The calm in the storm
Sheth Ray sees similarities between Stronger and corporate-sector transformation teams. But where most change teams are designed to be small and nimble, Sheth Ray understands her mission is not to change with the latest crisis, but to hold a steady course for affiliates.
That course has been complicated during Sheth Ray’s short tenure. COVID, the healthcare worker crisis, and the recent Supreme Court decision in Dobbs v. Jackson Women’s Health Organization have all posed huge challenges for Planned Parenthood affiliates. All the while, Sheth Ray has stayed true to her mission. “The affiliates hired me, not to pivot, but to stay the course on important, long-term goals that will, over time, strengthen the group of providers with a shared mission,” she says.
What comes next?
“As a advisors, we don’t often get to help build things,” says McKeag, who sees the SCO as a new tool in Bridgespan’s toolbox for supporting affiliated networks. “We’re all proud that this wasn’t just an idea—it is a resourced entity that, more than three years later and through numerous unexpected challenges, is still operating.”

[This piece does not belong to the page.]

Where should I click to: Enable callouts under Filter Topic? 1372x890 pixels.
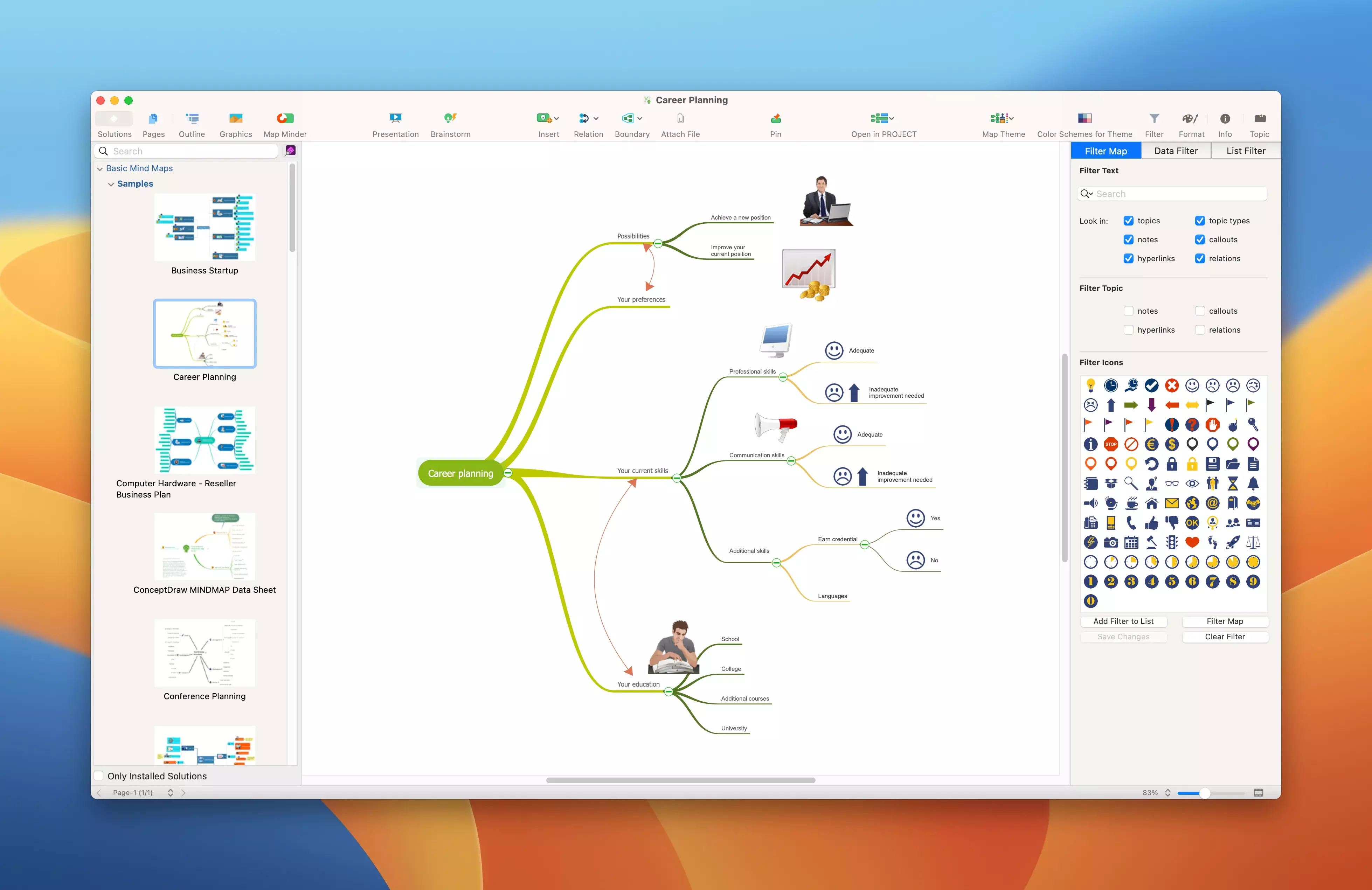[x=1200, y=311]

Meanwhile, the SCO is not just operating smoothly, but blowing expectations out of the water. As Lytle-Barnaby reports, “Just yesterday I got a request from an affiliate asking if we can add another initiative to our portfolio because, as they said, ‘Stronger has such a good reputation.’”
Stronger now serves 57 percent of Planned Parenthood affiliates, and the SCO has grown to 19 employees to meet affiliate demand. “We just collected our second round of membership dues from affiliates that are pretty impacted by the loss of abortion rights,” reports Sheth Ray. “Paying into the SCO is not even up for debate among them.”
Eyeing the rapidly increasing volume of requests, Anne Udall, president and CEO of Planned Parenthood Columbia Willamette, is eager to preserve Stronger’s intent. “My hope is that we continue in a model that allows consensus building owned by affiliates,” she says. But Udall also wants to revel in Stronger’s success: “It’s a rough world. Trust me, it’s nice to celebrate.”